--- Entries shown Enclosed Below ---

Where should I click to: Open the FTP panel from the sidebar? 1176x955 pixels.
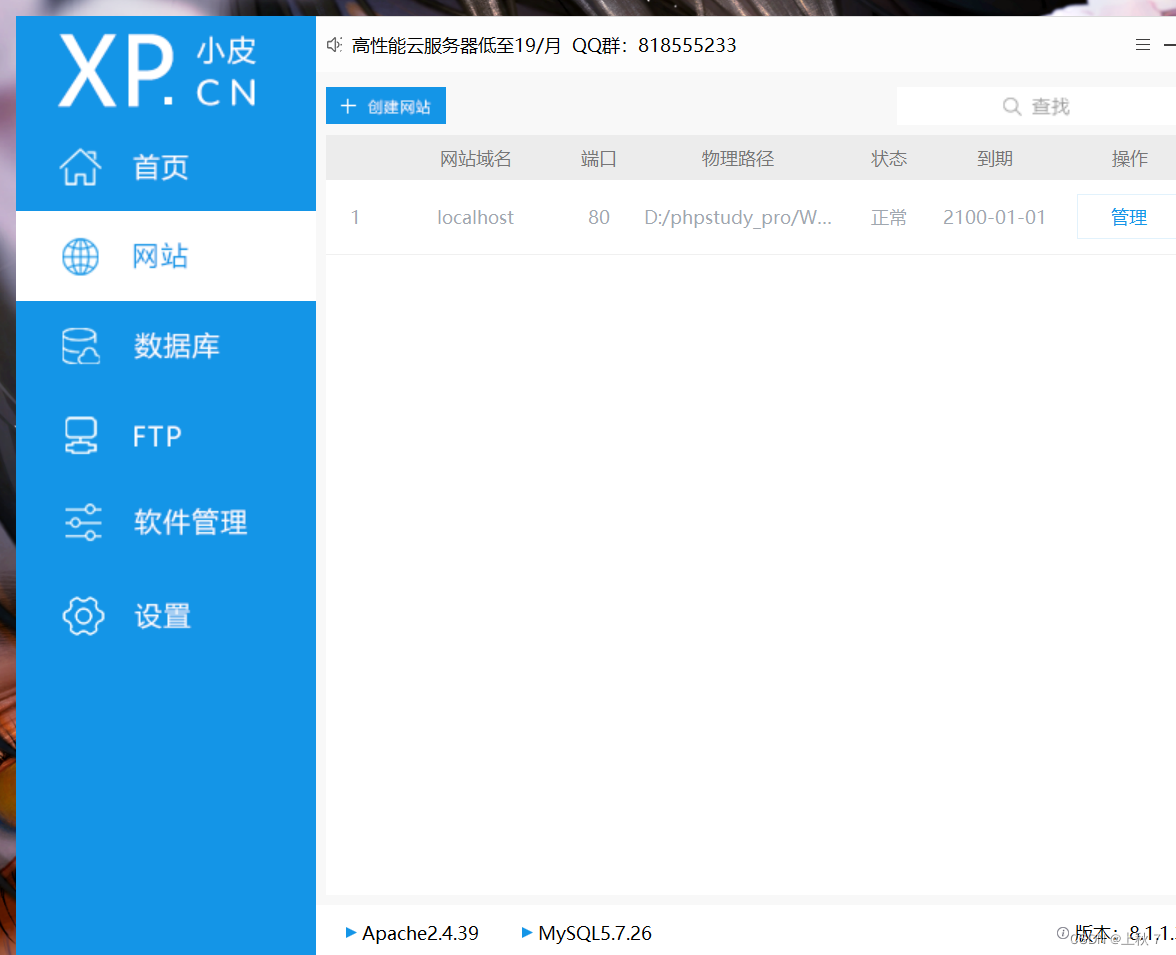click(x=80, y=435)
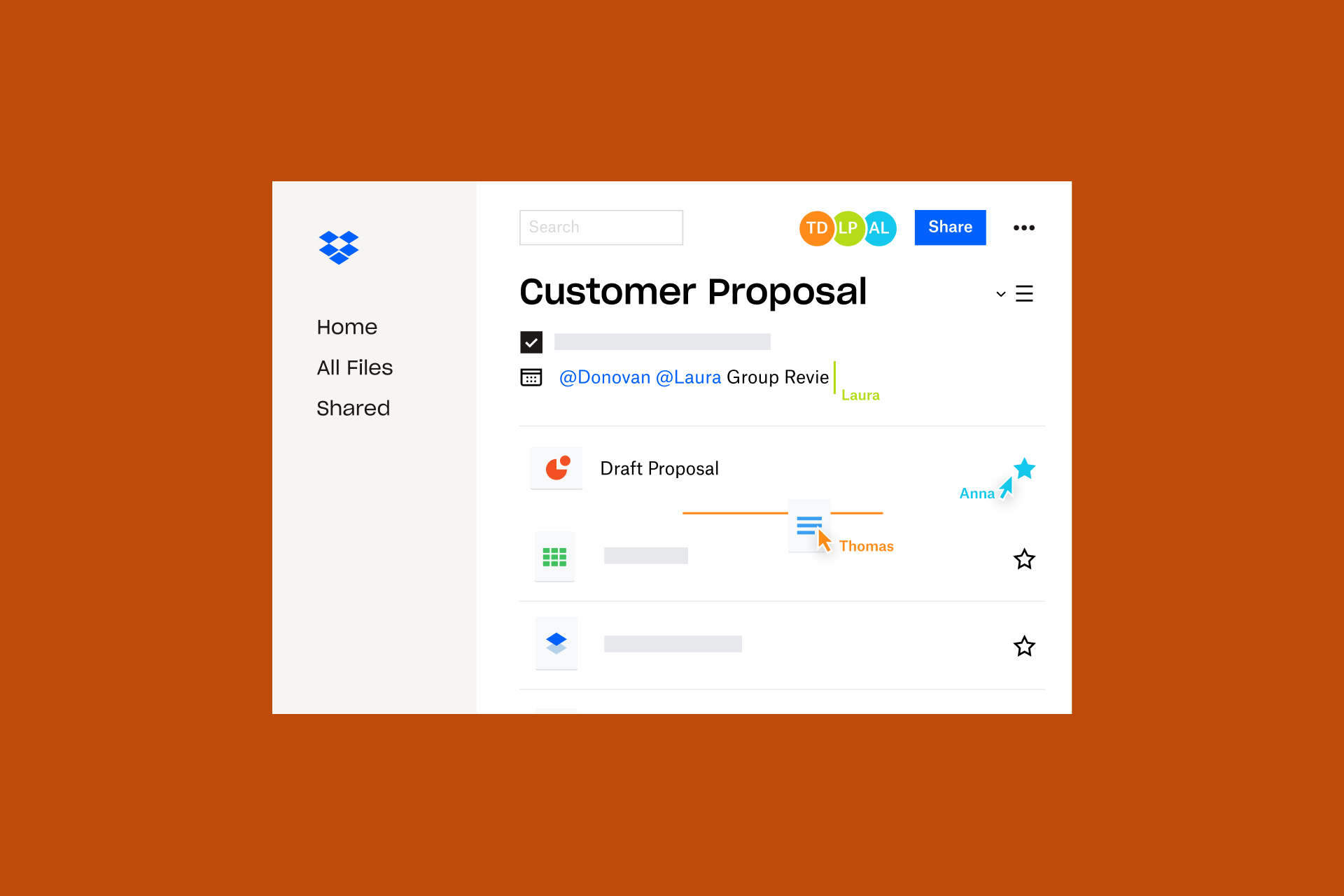Image resolution: width=1344 pixels, height=896 pixels.
Task: Click the unfilled star icon on third file
Action: pos(1024,644)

--- End of Enclosed Entries shown ---

— Exercise prompt —
Could the data above be reproduced exactly, with the pictures left out?

— Response to this task —
Where should I click to: Open the FTP panel from the sidebar? 1176x955 pixels.
click(x=80, y=435)
Image resolution: width=1344 pixels, height=896 pixels.
Task: Click the unfilled star icon on third file
Action: pos(1024,644)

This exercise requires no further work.